What was she now, for the time being?

Mr Niven said, after a long silence, ‘I’m sorry to have kept you from your reading, Jane. I’m so sorry to have used up your time. What is the book at present? I forget.’

‘It’s all right, sir. It doesn’t matter.’

She was sitting beside him in the front seat, where, when her husband drove, Mrs Niven would sit. She was trying very hard not to weep, to hold herself together.

If only Mr Niven might say, ‘You must take the evening off. You must take a long hot bath.’ But maids never took long hot baths or were given unscheduled evenings off, especially when they had had the day off anyway. In a little while she would have to resume her duties. She would have to be at least as strong as Ethel.

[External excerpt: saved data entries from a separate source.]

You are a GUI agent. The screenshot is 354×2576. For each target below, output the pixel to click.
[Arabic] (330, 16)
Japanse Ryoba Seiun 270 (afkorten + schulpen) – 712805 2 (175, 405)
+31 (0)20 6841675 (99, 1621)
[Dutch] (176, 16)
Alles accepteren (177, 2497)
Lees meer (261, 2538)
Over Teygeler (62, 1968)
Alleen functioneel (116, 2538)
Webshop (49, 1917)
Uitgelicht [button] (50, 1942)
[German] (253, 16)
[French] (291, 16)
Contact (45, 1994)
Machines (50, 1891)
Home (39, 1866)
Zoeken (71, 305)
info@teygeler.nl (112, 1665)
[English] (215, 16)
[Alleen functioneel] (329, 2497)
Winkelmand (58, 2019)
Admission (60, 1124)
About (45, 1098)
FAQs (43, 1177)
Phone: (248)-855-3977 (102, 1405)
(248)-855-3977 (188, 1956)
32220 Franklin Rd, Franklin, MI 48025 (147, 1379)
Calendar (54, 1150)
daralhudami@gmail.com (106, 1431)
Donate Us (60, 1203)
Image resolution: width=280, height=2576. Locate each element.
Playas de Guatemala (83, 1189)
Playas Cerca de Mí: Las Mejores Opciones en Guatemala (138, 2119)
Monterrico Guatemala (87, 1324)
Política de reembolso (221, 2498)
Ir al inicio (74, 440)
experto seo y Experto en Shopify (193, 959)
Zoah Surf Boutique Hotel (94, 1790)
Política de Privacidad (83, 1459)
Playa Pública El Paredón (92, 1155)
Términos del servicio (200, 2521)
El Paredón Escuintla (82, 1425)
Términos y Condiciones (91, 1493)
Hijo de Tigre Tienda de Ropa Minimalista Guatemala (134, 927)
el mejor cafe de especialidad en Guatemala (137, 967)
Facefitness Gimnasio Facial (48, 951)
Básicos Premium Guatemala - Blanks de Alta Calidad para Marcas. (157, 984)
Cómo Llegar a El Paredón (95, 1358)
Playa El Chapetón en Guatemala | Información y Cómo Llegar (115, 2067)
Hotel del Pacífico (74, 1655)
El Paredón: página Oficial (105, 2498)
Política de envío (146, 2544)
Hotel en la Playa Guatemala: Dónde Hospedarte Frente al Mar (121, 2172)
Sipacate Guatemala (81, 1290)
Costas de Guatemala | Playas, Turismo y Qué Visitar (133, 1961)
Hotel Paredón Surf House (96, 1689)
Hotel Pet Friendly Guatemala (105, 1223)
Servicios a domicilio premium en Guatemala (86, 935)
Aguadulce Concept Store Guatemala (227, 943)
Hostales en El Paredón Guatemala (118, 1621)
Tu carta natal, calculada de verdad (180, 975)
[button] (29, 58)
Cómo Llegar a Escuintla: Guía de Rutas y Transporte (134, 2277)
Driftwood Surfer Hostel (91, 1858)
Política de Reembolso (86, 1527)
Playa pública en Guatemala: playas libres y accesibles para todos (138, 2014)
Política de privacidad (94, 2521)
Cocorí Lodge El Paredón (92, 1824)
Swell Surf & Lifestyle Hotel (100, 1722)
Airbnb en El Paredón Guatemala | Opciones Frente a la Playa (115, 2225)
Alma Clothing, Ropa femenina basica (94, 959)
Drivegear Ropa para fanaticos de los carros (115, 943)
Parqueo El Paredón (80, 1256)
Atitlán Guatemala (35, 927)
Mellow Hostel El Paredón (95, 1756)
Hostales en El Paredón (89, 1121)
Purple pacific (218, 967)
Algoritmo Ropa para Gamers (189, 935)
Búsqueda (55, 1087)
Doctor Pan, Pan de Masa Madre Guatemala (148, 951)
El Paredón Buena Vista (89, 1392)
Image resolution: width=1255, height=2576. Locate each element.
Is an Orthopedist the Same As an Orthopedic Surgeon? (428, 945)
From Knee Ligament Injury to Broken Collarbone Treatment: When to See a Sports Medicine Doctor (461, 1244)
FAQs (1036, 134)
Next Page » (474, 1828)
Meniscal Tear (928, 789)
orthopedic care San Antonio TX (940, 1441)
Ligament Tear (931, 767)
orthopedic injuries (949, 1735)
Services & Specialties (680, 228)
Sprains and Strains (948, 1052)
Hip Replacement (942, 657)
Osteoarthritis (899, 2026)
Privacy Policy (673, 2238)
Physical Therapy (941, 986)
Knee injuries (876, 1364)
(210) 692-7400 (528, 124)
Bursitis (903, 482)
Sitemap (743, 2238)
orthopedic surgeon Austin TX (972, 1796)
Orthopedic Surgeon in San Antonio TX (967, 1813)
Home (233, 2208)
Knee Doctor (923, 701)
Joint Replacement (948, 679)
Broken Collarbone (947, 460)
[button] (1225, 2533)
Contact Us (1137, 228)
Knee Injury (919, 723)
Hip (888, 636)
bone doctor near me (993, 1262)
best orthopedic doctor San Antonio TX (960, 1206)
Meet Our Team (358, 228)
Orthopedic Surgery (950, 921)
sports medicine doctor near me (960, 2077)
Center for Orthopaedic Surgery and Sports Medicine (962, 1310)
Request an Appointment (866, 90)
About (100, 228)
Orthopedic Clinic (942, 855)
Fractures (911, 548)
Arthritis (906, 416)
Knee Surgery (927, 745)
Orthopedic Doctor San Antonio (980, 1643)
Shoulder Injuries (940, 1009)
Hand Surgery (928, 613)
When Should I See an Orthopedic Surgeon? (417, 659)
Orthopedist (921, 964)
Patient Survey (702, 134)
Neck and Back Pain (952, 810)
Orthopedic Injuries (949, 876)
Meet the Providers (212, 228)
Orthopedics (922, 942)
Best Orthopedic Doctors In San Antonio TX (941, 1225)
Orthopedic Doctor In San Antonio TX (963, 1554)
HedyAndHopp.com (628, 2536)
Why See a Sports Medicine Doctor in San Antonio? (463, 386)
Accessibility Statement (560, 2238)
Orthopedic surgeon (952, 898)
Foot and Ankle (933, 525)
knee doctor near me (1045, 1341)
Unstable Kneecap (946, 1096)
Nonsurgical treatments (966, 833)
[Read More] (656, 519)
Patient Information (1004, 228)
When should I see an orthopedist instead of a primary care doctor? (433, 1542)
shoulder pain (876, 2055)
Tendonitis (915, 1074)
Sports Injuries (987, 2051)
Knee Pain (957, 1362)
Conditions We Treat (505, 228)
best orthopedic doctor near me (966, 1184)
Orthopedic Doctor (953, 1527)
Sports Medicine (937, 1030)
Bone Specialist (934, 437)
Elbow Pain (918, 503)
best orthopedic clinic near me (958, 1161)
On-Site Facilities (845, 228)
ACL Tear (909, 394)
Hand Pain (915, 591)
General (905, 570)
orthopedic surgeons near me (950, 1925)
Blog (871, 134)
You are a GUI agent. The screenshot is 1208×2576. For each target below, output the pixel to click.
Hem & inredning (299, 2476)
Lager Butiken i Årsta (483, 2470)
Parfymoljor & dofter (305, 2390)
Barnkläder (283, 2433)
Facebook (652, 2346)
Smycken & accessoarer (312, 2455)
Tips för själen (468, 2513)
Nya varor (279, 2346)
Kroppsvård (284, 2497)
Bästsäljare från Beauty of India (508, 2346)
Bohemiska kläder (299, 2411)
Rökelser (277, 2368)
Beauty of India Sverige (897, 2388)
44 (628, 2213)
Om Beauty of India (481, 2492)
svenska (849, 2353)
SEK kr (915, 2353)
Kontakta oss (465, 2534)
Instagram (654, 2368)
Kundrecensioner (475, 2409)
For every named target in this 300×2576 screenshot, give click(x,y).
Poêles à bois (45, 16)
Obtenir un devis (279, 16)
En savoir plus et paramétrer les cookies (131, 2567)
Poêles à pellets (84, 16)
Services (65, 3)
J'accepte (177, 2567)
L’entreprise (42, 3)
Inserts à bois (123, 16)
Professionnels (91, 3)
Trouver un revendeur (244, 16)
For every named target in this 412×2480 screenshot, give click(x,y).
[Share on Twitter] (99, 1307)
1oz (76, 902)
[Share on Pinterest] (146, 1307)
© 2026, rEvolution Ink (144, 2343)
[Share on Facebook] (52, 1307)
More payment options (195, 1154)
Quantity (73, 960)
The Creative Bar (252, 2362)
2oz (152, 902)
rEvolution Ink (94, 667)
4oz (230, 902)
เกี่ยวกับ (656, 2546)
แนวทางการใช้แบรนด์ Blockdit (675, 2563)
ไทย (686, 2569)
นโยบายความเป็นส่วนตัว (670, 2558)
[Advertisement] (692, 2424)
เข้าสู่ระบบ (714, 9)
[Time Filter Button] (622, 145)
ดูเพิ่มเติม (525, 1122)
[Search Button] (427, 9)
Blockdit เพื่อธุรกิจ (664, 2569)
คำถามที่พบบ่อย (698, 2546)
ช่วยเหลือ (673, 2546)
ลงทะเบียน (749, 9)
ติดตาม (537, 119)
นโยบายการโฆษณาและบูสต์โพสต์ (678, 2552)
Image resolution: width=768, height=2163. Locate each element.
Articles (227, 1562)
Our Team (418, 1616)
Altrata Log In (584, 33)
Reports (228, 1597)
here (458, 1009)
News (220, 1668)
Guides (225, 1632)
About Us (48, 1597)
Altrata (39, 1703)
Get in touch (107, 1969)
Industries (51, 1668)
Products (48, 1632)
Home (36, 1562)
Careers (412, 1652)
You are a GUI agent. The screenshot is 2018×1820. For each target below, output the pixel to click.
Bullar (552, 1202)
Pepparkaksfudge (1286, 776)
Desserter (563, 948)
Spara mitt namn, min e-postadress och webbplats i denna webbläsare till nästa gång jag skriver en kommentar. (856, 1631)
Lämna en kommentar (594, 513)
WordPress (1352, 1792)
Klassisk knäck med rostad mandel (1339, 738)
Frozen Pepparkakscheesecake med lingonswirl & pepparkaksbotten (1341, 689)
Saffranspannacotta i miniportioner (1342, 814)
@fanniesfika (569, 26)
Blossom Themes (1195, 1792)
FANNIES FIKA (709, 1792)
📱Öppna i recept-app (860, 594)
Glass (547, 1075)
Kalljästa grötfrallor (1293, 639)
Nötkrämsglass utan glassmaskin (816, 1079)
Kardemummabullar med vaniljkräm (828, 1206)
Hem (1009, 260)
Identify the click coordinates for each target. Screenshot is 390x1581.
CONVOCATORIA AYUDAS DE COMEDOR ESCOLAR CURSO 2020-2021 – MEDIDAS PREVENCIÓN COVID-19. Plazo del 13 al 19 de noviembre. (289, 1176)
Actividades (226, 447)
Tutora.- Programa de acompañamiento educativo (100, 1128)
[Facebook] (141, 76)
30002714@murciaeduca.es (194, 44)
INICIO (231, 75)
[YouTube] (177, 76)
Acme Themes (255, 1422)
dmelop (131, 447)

The gathering evening, the apricot light, the gauzy green-gold world, was impossibly beautiful.

After another long silence he said, ‘That’s all five of them, Jane.’

She knew what he meant. She knew exactly what he meant. But she said, ‘Yes, sir,’ in the way that maids simply mouth those words in general concurrence with everything.

Then, when they’d turned into the sweep in front of Beechwood and he’d switched off the engine he suddenly leant across to her and, like a child, wept — blubbed — even pressed his head, his face to her breasts, so that she thought of when she’d pressed them — had it been only this afternoon? — to the opened pages of a book. ‘I’m so sorry, Jane, I’m so sorry,’ he said, even as his face remained where it was. And she said, involuntarily cradling the back of his head, ‘That’s quite all right, Mr Niven, that’s quite all right.’